Однажды весь вечер пел новые, непривычные песни. Окуджава, — пояснил он. Это было задолго до всеобщей известности барда. И пел он немного по-своему, не по-окуджавски. Я записал все на магнитофон. Возможно, эта кассета хранится до сих пор в столе. Поищу. Или декламировал странные полустихи, полуругательства: “Дамба, клумба, облезлая липа, дом барачного типа, коридор, восемнадцать квартир, на стене лозунг: “Миру — мир”...” Холин, — объявлял Вадим. Или Слуцкого: “Лошади умеют плавать, но нехорошо, недалеко...” Или: “Евреи хлеба не сеют...” Тогда все это было необычно, но я слушал, развесив уши, и потом пытался поразить приятельниц, воспроизводя Димин репертуар. Возможно, он был одним из первых открывателей будущих знаменитостей. Страсть открывать новое и талантливое горела в нем всю жизнь.
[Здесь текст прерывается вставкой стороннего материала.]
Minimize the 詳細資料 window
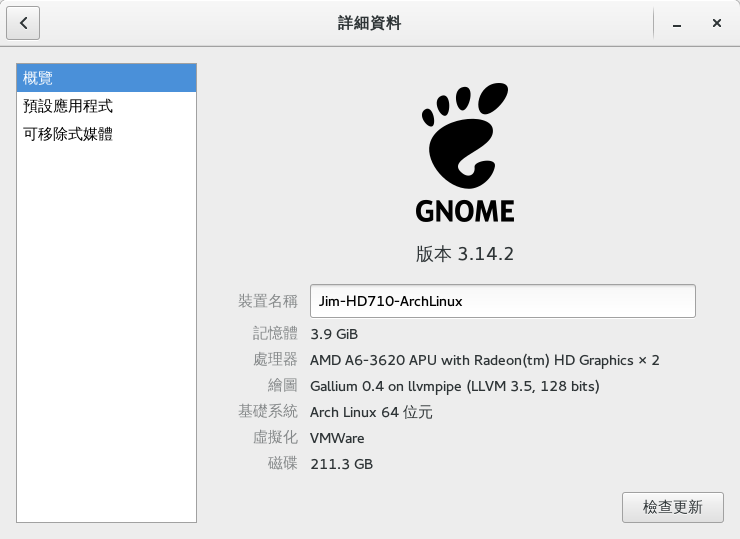This screenshot has width=740, height=539. [677, 23]
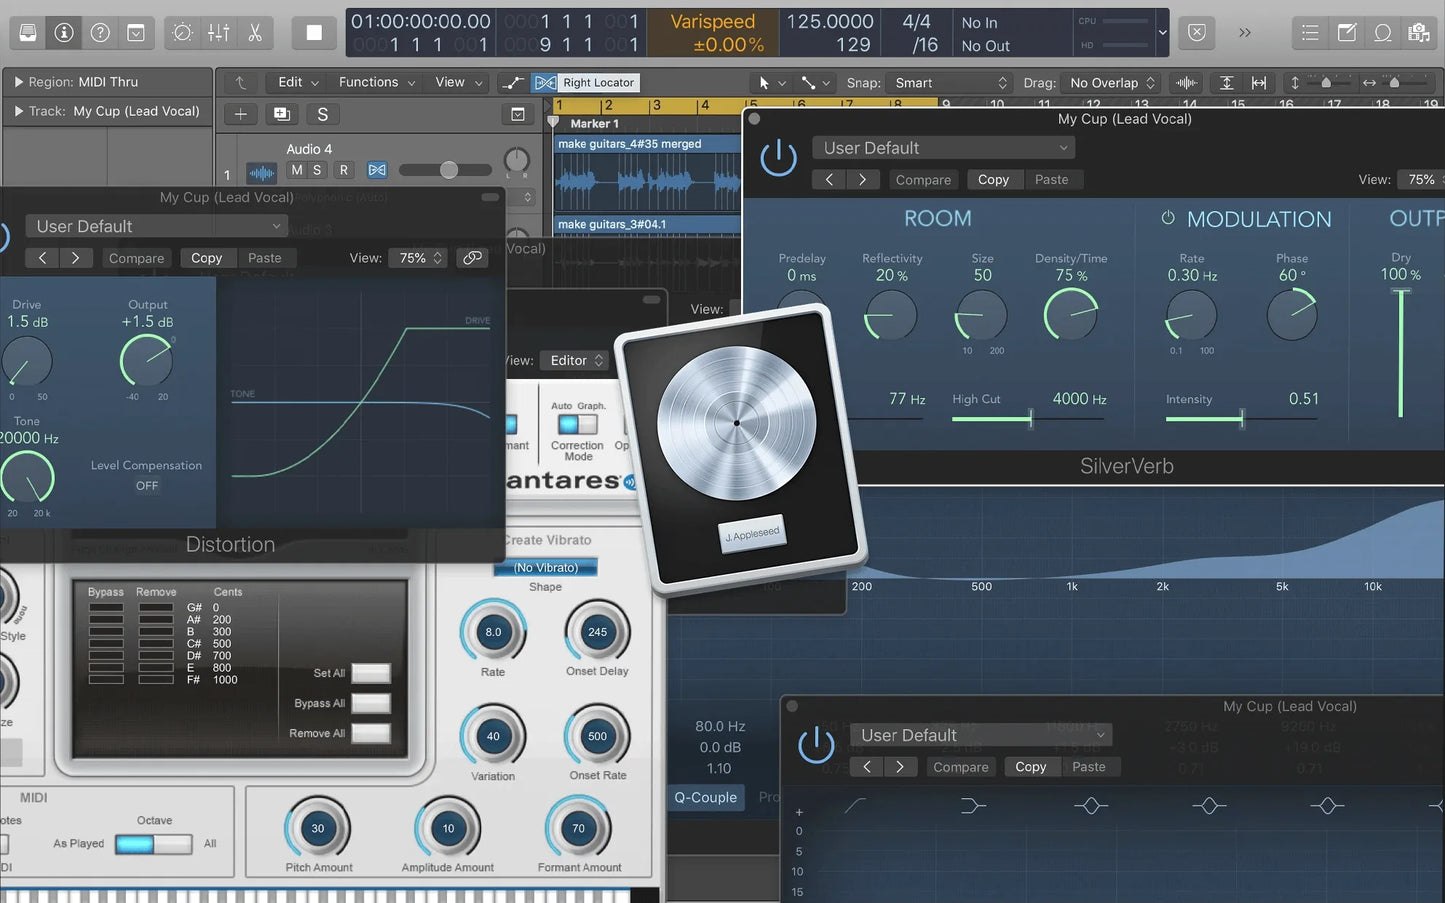Open the Loop Browser icon

(x=1383, y=32)
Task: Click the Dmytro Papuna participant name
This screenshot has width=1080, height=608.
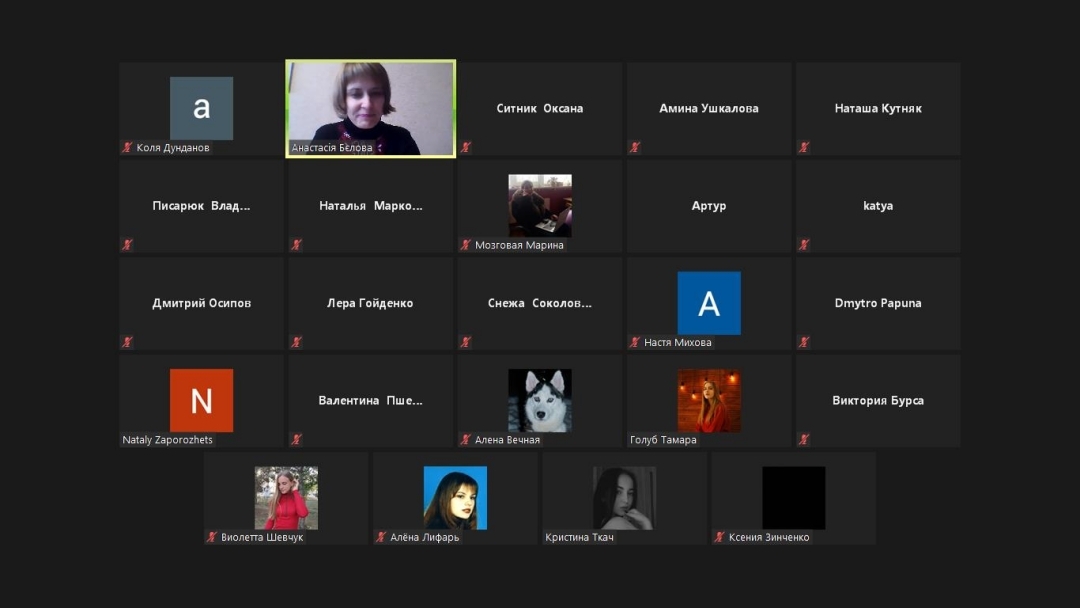Action: tap(878, 303)
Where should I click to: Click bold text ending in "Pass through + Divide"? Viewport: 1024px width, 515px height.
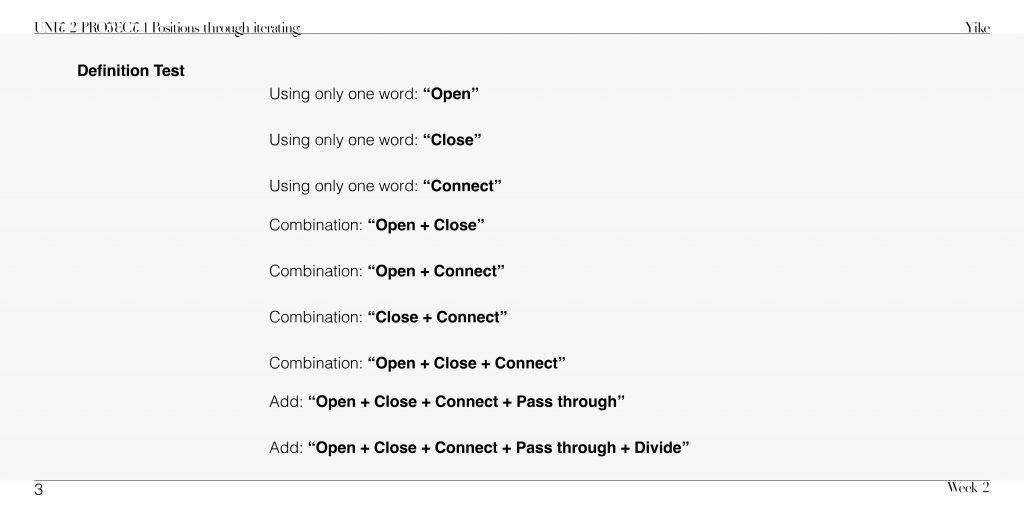pyautogui.click(x=498, y=447)
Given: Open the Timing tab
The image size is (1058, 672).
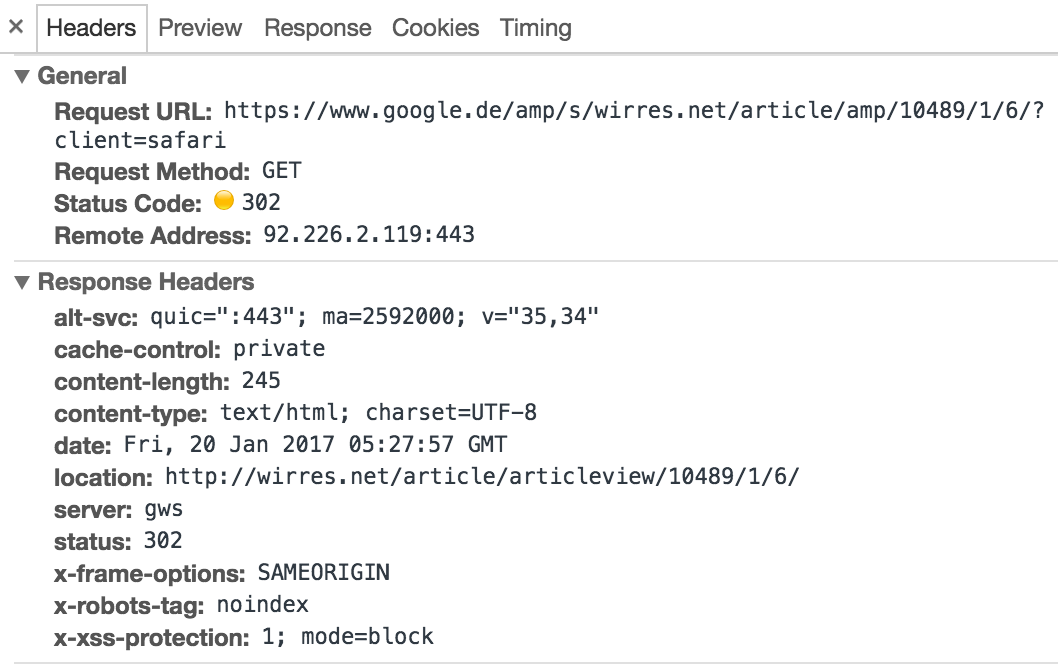Looking at the screenshot, I should click(x=535, y=28).
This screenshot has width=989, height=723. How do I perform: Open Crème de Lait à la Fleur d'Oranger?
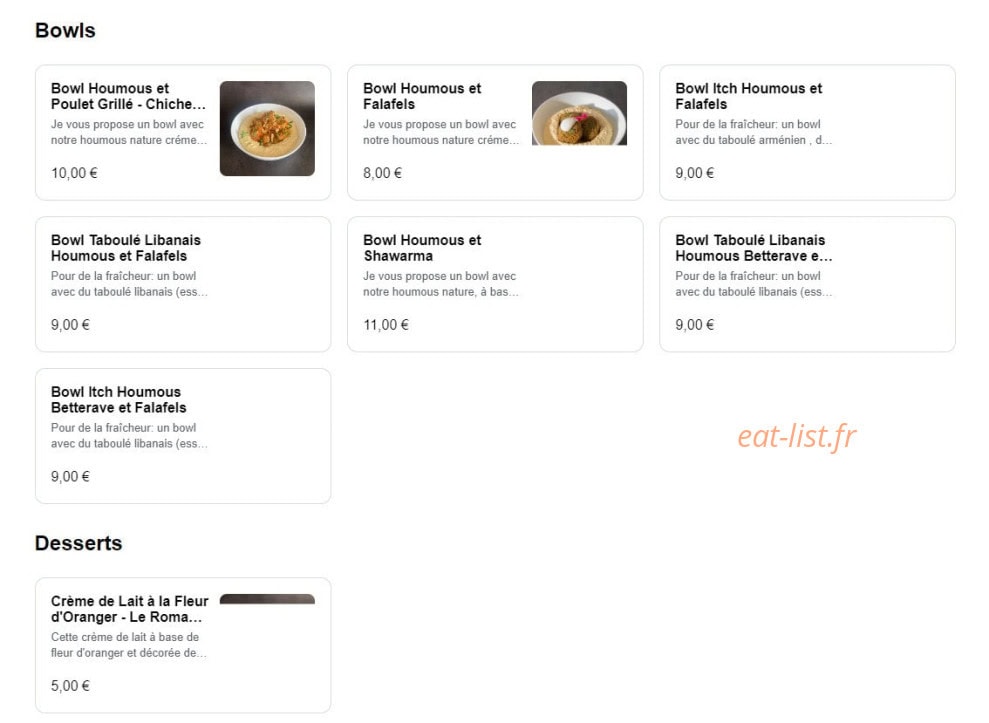coord(183,645)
Однажды он привел меня на выставку картин О. Рабина, устроенную в большой квартире на набережной Москвы-реки. Картины поражали необычностью и мрачным взглядом художника на жизнь. Селедочные скелеты на фоне черных бараков и ржавых консервных банок и тому подобное. Все это оценивала восхищенная богемистая публика, слонявшаяся из комнаты в комнату. Мальчики и девочки. Присутствовал сам автор. Увидел я и И. Холина, стихи которого так созвучны картинам. Все необычно. Бог спас меня от этой компании, и я больше там не появлялся.
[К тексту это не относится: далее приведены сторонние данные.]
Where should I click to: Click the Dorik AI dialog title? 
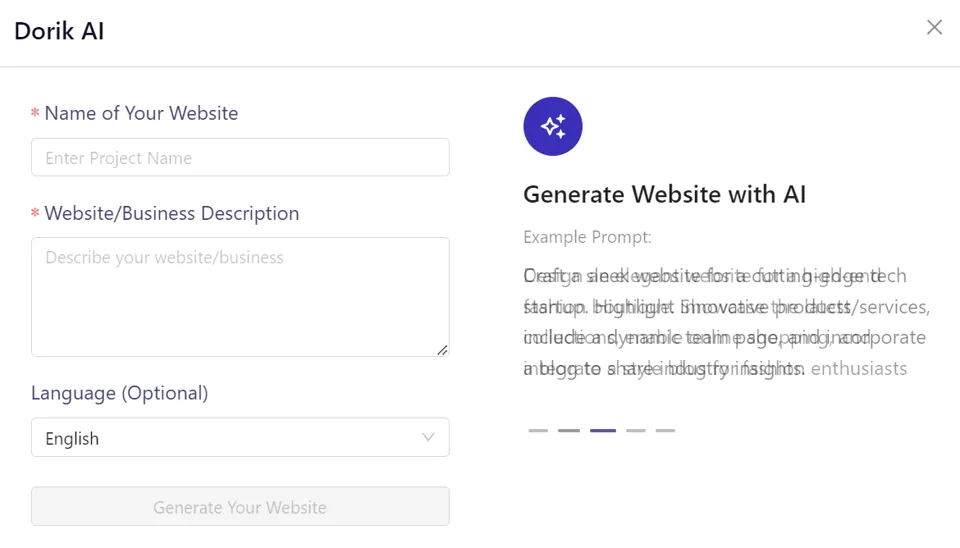pos(59,31)
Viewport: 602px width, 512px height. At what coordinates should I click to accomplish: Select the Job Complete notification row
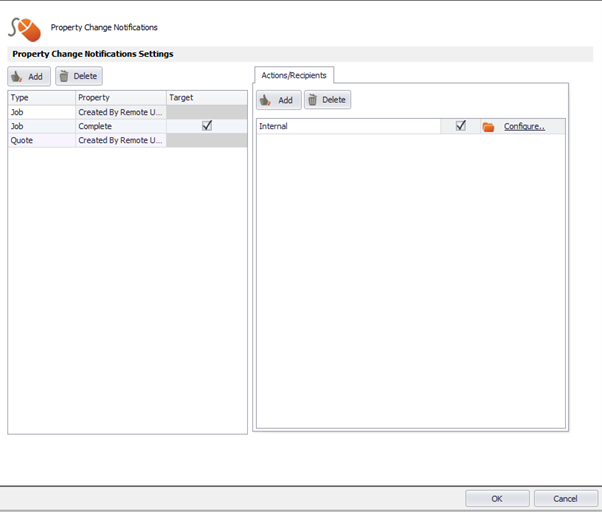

Вадим был тогда близок к “инакомыслящим” и не скрывал этого. Позже меня поразила его оценка судьбы нашего погибшего в 37-м дяди: “Революция всегда пожирает своих детей, и дядя пострадал за грехи свои...” После реабилитации дяди и многих книг и фильмов о нем звучало это странно. Но мы привыкли к его эпатажу и не сердились. Он был очень дружен с моим старшим братом Женей, и часто вся разнородная и высокообразованная компания обсуждала за нашим столом казусы истории, языкознания и Бог знает чего еще. Не без выпивки, конечно. При поощрении моего отца, любившего такие застолья. Для меня это был домашний увлекательнейший университет, который можно было посещать, сидя в углу комнаты. Мне также доверялось ставить пластинки на патефон. Когда были танцы. И, конечно, Вадим всегда пел под гитару. Мои первые уроки гитары я получил от него. Иногда я с осуждением слушал о “похождениях” Вадима, может быть, и вымышленных. Я был “правильный” и озорство старших братьев не одобрял.